Task directions: The lines from the one containing "Open Solana wallet options menu" through the end of the entries are what to output; reproduce them exactly and add nothing.

[Excerpts from a dataset]
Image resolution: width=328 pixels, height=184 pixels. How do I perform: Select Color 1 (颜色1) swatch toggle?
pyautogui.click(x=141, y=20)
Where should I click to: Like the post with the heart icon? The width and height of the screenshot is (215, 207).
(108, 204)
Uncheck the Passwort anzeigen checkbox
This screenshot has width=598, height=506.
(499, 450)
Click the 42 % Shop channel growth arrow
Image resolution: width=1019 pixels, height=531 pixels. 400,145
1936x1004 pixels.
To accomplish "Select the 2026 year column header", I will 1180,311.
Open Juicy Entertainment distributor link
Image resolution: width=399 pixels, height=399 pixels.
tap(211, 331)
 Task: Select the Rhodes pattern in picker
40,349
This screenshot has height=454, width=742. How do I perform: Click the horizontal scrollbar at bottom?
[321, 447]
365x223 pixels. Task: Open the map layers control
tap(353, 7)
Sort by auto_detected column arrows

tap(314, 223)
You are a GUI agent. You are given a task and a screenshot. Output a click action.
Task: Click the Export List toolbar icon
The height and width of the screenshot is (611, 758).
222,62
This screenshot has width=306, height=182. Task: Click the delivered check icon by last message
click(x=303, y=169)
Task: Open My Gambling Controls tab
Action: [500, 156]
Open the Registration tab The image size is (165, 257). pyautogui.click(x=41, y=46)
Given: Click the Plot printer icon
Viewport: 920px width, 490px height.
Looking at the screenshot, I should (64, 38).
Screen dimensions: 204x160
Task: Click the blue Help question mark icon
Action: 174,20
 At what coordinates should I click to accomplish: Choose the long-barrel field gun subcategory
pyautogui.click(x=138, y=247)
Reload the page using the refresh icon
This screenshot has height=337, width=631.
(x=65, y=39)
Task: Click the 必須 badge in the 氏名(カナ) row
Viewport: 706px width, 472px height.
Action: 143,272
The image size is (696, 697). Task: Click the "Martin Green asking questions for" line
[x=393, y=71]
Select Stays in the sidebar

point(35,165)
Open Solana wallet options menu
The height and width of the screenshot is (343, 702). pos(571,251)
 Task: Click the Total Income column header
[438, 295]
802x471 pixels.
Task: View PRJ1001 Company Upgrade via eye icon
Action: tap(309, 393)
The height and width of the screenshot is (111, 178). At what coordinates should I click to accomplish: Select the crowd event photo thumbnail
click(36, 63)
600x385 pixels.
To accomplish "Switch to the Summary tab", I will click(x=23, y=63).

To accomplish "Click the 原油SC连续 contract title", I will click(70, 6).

Output of the task:
Open Solana wallet options menu
The height and width of the screenshot is (343, 702). pos(571,251)
 Task: Click the Total Income column header
[438, 295]
802x471 pixels.
Task: View PRJ1001 Company Upgrade via eye icon
Action: tap(309, 393)
The height and width of the screenshot is (111, 178). At what coordinates should I click to accomplish: Select the crowd event photo thumbnail
click(36, 63)
600x385 pixels.
To accomplish "Switch to the Summary tab", I will click(x=23, y=63).

To accomplish "Click the 原油SC连续 contract title", I will click(70, 6).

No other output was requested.